I'm making some changes again. I'm re-decorating Cruz's room and getting rid of the last bit of old furniture. I need to get rid of the furniture that's in the garage too. It's just too difficult for me to see all the old furniture in the house. I guess I just feel like Cruz and I need a fresh start. There have just been so many negative changes in the last couple of years so I feel like we're ready for some positive changes to start happening. Seeing all the old furniture in my house reminds me of all the broken promises of a life I thought I would have. It still hurts...a lot, but I deserve to be a priority and so does Cruz.

I'm starting small by focusing on the little things. I spent today painting a shelving unit for Cruz's room. He needs storage for his Lego collection. I also moved a freezer out of the kitchen into the garage all by myself earlier this week to make more room in the kitchen. Now, I feel like I need to hang some more stuff on the walls. Not too much but I'd like to have some family pictures of me and Cruz. I'm finally feeling a little more comfortable with my hair for pictures. It's still too short for my taste but at least I'm not bald anymore. I kind of want them done soon just in case. I don't feel like we have enough pictures together and I want to be able to capture as many memories for him as possible.

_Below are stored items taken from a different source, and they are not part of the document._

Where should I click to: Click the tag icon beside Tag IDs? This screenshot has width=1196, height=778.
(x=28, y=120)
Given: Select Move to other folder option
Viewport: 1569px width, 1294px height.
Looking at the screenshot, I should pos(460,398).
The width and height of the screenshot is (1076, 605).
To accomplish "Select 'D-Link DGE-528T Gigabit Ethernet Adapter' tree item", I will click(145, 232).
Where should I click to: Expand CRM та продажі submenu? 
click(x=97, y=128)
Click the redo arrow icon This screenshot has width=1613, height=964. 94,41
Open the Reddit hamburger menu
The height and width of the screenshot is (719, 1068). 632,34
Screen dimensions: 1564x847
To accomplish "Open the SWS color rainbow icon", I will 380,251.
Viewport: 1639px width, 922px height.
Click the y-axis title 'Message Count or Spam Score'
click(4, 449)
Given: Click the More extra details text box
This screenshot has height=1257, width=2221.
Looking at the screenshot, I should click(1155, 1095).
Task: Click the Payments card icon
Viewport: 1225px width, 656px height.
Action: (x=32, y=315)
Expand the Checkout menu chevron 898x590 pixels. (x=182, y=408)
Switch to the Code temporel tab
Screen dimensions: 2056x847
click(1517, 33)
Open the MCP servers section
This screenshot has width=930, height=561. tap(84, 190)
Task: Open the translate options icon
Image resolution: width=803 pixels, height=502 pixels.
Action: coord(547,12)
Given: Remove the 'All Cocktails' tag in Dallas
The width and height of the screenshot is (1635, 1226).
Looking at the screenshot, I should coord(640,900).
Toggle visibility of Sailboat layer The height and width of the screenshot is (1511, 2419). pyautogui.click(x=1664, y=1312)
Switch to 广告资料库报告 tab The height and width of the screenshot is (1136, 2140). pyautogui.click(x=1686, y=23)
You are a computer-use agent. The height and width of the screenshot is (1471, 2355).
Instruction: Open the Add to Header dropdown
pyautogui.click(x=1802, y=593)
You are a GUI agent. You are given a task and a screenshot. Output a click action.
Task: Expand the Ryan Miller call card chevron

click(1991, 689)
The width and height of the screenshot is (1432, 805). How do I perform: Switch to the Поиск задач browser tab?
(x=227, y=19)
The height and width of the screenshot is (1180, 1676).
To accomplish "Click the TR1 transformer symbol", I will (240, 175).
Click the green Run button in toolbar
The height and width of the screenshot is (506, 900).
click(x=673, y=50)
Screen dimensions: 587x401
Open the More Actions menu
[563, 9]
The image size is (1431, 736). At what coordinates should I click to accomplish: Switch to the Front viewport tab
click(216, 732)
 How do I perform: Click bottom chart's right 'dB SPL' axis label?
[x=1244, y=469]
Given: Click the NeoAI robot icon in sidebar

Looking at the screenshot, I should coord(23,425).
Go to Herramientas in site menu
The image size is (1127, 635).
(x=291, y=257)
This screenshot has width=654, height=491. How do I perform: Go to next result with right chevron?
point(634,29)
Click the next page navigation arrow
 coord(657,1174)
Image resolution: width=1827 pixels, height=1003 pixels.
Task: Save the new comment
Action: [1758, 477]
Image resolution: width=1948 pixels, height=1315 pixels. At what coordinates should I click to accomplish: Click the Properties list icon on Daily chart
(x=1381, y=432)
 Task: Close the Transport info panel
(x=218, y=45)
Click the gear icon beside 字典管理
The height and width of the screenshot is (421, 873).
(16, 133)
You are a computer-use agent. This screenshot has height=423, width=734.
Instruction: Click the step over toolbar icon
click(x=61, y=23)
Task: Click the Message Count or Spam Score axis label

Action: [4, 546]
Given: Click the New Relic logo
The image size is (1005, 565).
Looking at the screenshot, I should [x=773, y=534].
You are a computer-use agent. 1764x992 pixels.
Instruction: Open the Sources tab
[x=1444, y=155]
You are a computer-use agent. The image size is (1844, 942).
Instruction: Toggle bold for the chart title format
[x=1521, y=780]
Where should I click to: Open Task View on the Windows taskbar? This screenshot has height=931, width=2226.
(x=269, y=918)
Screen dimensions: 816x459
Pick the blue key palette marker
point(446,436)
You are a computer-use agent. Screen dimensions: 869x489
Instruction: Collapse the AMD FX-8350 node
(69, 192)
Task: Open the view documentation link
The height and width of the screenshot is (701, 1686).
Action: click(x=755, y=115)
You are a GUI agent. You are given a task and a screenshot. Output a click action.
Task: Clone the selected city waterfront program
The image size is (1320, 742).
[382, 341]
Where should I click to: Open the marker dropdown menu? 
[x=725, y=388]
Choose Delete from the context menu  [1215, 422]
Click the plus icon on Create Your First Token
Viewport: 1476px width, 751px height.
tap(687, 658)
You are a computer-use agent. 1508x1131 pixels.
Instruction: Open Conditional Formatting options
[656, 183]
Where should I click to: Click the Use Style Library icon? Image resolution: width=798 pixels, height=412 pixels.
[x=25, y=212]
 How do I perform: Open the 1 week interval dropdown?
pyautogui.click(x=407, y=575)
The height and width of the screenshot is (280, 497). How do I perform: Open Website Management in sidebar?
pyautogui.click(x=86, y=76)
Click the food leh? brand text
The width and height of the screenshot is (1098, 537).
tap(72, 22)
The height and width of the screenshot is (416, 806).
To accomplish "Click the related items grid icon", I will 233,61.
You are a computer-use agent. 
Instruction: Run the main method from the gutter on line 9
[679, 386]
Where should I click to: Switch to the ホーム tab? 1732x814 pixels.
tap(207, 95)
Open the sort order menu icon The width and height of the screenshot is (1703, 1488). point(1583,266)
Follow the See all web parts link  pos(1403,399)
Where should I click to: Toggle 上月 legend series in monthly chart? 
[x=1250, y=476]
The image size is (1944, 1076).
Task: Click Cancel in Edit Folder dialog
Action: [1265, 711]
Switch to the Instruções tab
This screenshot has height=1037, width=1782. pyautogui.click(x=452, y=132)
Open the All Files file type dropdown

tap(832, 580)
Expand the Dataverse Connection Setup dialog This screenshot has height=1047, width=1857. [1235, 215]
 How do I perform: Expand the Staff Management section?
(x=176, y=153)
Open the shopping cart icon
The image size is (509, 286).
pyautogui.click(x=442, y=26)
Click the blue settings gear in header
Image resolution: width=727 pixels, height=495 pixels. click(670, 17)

Another change that everyone is trying to get me to do is to start dating. Even my therapist is telling me to do it and I have been asked on a couple dates recently but I'm still not sure if I'm ready. There are so many factors to consider when I finally decide but I'm still so confused. For now, I just hope to meet someone that treats me with respect, dignity and is willing to take on this whole cancer thing with me without hesitation. He needs to be willing to go through all the ups and downs without giving up and leaving me when I need him most. He also needs to be a great role model for Cruz. It's a lot to take on which is why I'm not expecting too many takers but I trust that if it's meant to be it will happen. Right now I'm going to focus on decorating, Cruz, and my health.